### EXERCISE DESCRIPTION
Copy out the rows below word for word, leaving out the pictures.

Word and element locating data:
+ + + + +

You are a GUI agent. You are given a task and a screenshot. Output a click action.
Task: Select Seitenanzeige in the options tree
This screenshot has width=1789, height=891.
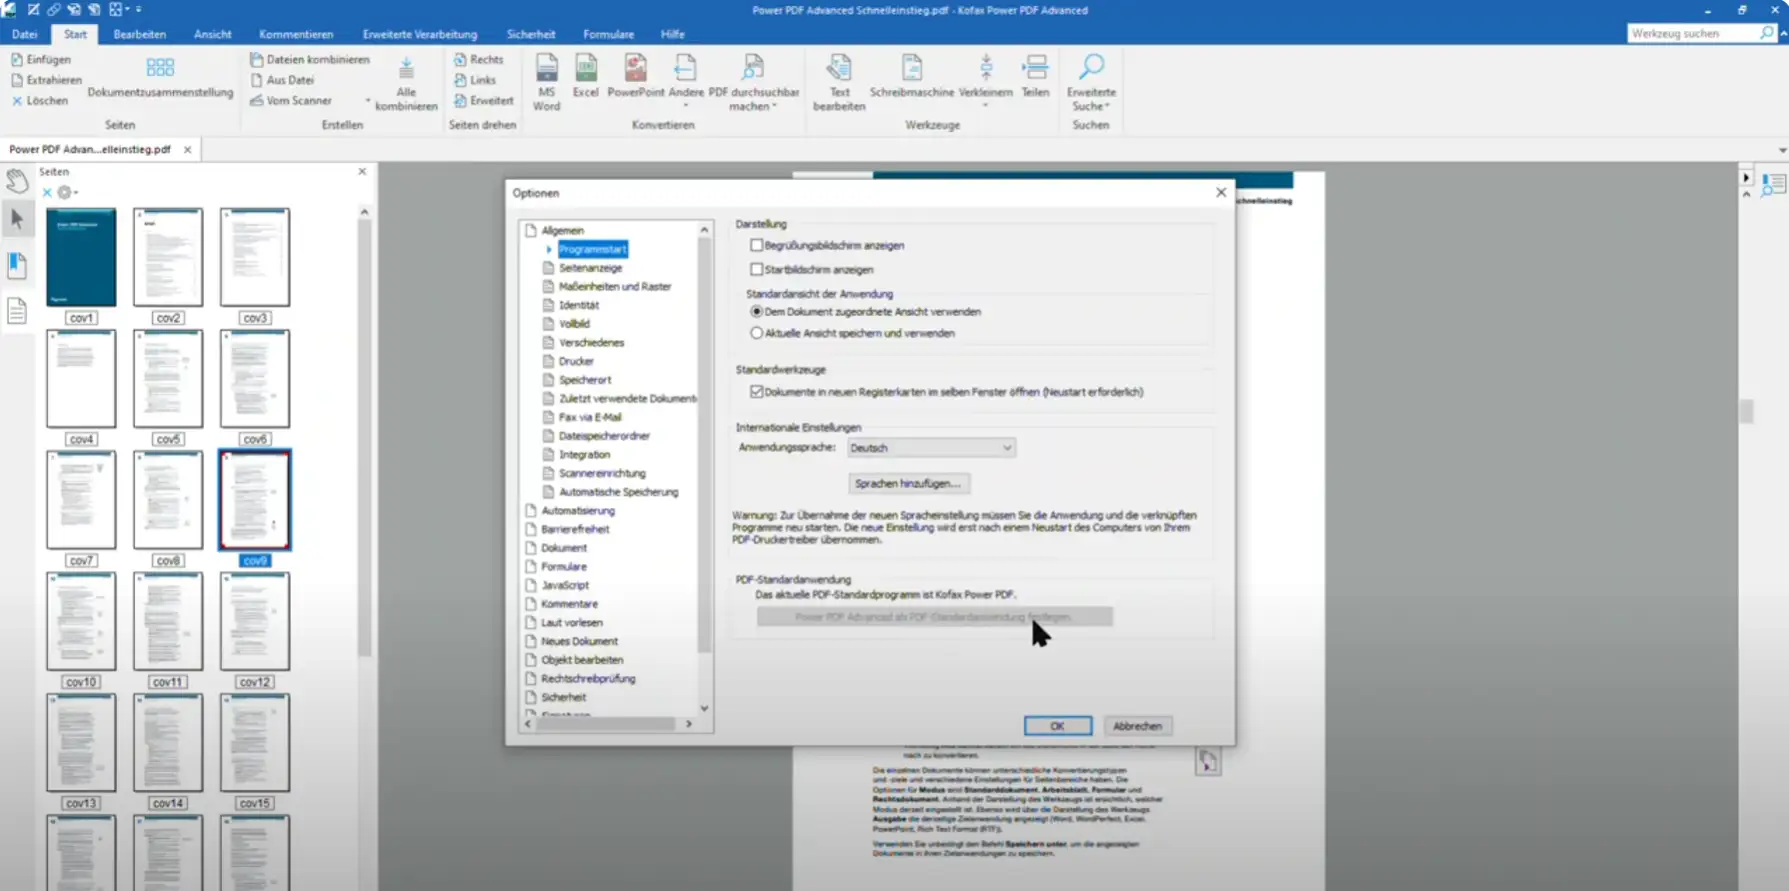pos(590,268)
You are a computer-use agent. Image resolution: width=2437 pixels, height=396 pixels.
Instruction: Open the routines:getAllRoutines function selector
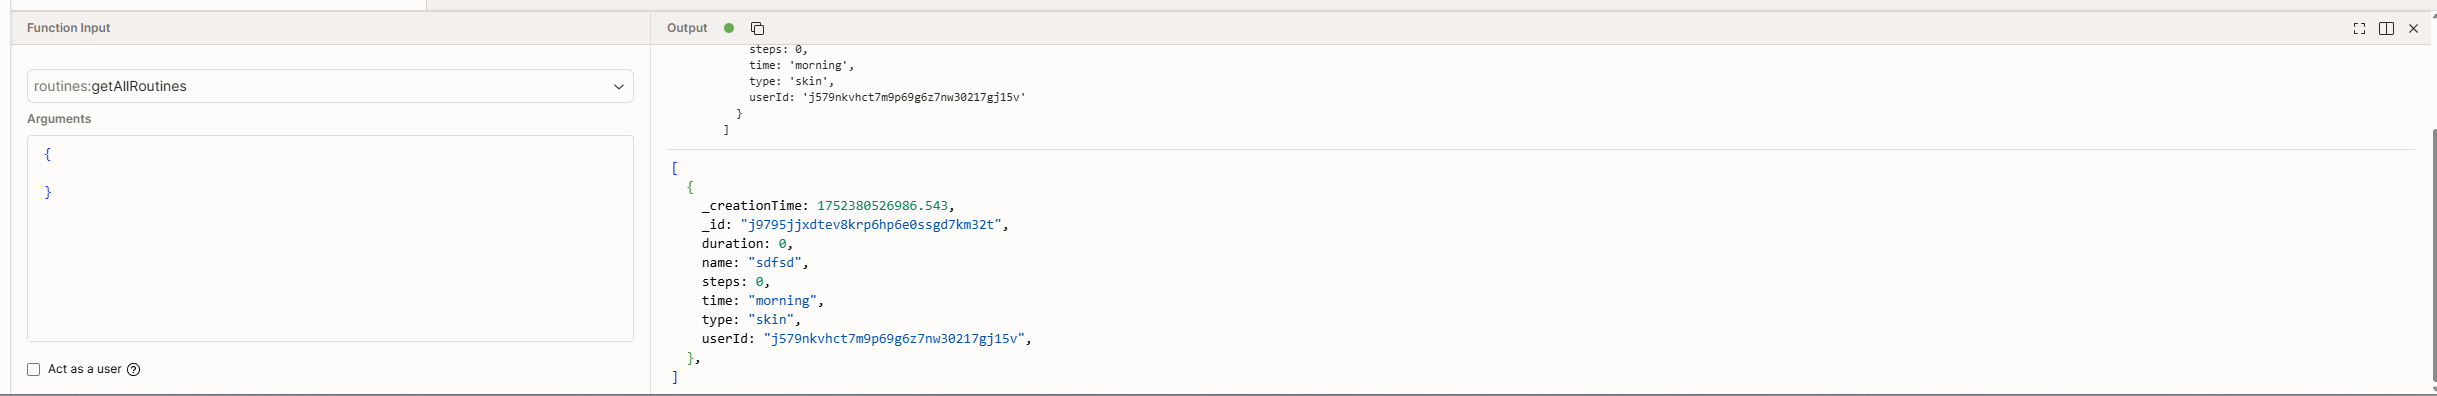tap(330, 86)
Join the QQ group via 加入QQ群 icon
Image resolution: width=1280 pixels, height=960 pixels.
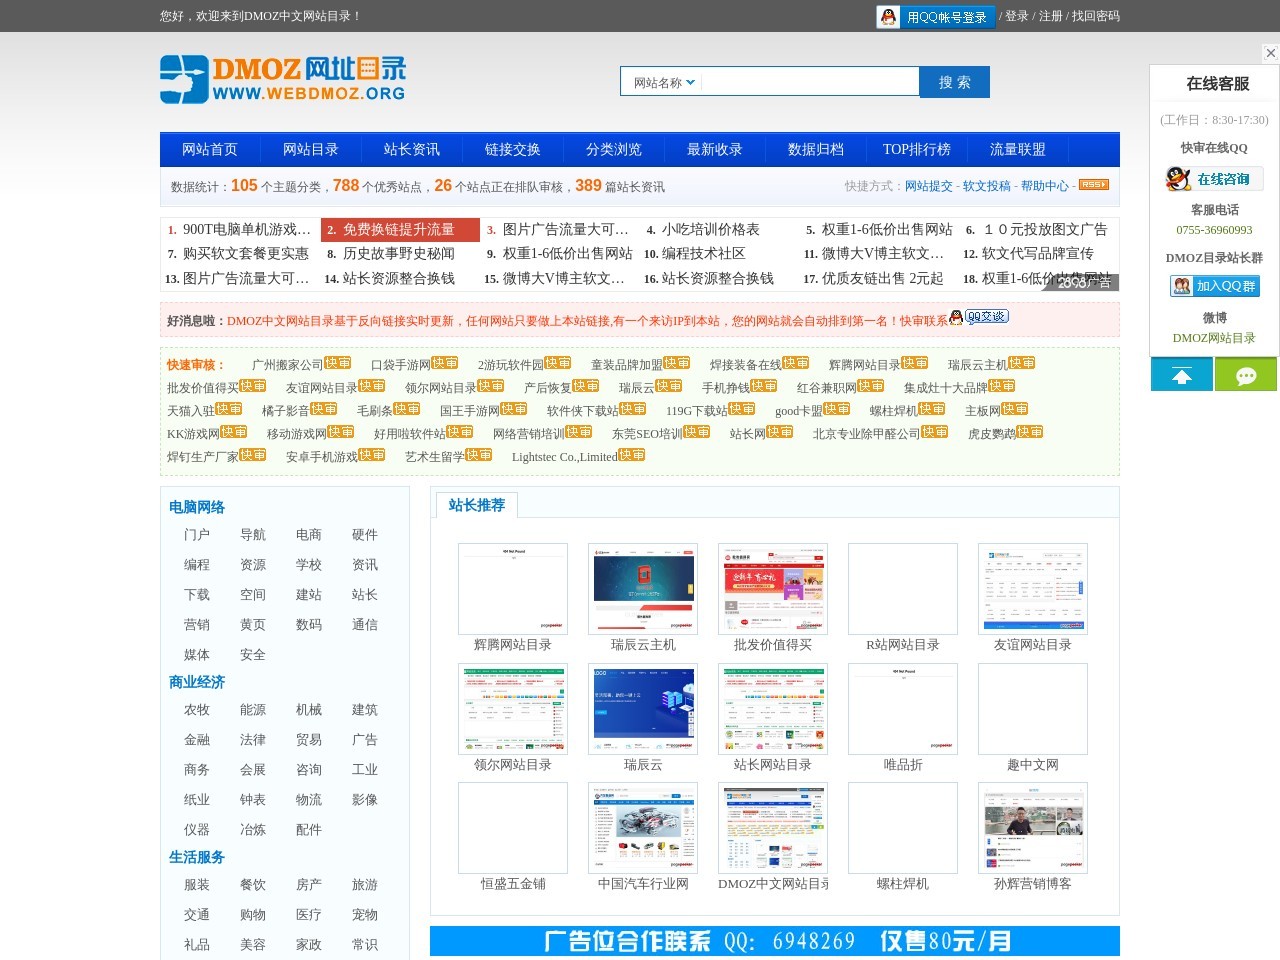(x=1216, y=285)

+ + + + +

### SOLUTION FOR THIS EXERCISE
You are a GUI agent. You are given a task and a screenshot. Output a click action.
Task: Select Seitenanzeige in the options tree
This screenshot has width=1789, height=891.
pos(590,268)
You are a computer-use agent. Image resolution: width=2437 pixels, height=396 pixels.
Instruction: Open the routines:getAllRoutines function selector
tap(330, 86)
Join the QQ group via 加入QQ群 icon
Image resolution: width=1280 pixels, height=960 pixels.
(x=1216, y=285)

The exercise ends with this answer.